## Source passage:
----
Saturday, March 29, 2008

The true meaning of the gold

The true meaning of the gold standard is not gold, any more than the value of a piece of paper money is in the quality of the engraving. The true meaning of it is a convention and the faith of that convention must be kept, not in gold, but in credit. Gold is the accidental figure in which the convention is embodied. It might be almost anything else, except that after long experience it was found that gold served better than anything else, merely as the figure. Once it was silver. The pound sterling originally was a pound of silver. The American dollar was originally silver. Yet when the figure was silver the convention was the same; so also were the penalties for breaking the faith.

The value of gold is arbitrary; so is the length of a yardstick. But just as it is necessary to sell cloth by the yard or coal by the ton, so it is necessary to have some arbitrary unit of value in which to price the yard of cloth and the ton of coal. It would be ideal to have something of absolutely invariable value in which to price them. But there is no absolutely invariable thing in the world. The relative constancy of the gold supply, the durability of the metal, the fact that over the centuries the amount of human exertion necessary to get it out of the rocks changes very slowly—for these and other reasons gold is the least unstable thing man has found for purposes of money, hence his preference for it.
----
## Short task 1:
Answer these questions from the passage on the gold standard:
(a) What was the pound sterling originally?
(b) What does the passage compare the arbitrary value of gold to?
(c) In what must the faith of the convention be kept?
## Short task 2:
Can you resume the passage on the gold standard after its last sentence?

Rows showing where targets appear:
----
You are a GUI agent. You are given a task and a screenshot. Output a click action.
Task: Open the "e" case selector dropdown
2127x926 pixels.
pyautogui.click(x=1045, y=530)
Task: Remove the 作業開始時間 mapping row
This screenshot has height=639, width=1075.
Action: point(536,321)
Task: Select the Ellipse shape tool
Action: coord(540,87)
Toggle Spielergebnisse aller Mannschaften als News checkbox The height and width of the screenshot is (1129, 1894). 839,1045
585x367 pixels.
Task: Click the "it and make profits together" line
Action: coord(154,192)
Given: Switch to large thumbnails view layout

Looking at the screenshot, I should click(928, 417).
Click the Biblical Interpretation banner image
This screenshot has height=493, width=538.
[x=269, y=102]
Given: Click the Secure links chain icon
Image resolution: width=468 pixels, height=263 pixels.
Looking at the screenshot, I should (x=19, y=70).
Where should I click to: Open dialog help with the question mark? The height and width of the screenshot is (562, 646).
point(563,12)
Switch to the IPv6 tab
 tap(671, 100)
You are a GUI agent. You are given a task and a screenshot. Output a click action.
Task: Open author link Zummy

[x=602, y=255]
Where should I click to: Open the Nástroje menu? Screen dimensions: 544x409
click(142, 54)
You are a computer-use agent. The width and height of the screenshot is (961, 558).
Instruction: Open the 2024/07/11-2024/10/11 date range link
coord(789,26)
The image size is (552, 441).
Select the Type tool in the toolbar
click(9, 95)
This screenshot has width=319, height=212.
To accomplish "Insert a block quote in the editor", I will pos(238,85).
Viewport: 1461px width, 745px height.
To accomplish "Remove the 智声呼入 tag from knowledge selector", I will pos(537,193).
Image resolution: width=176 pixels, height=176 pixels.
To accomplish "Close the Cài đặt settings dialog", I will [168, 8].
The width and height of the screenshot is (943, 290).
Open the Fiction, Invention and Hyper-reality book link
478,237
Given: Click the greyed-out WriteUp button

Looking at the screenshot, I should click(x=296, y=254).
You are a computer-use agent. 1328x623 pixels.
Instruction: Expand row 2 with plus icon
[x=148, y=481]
----
## Exercise response 1:
(a) A pound of silver.
(b) The length of a yardstick.
(c) In credit, not in gold.

## Exercise response 2:
Once the quantity of it was important, merely as money. That is no longer true. The total stock of monetary gold in the world could be stored in one small barn. Yet if the mechanism of credit and exchange were perfect and all people could be trusted, by themselves and by one another, to keep the convention, one ton of it, one ounce of it, in fact, would serve the modern purpose.

 One of the singular characteristics of gold is its extensibility. Between two pieces of fine leather made from the intestines of an ox it may be beaten to the impalpable thickness of l/3OO,OOOth part of an inch, so that one troy grain may be made to cover 56 square inches. On the number of pure gold leaves, 4" x 7", that could be beaten from one ounce, worth $20.60, you could print the Old Testament in the ordinary Bible type, if the leaves would bear printing.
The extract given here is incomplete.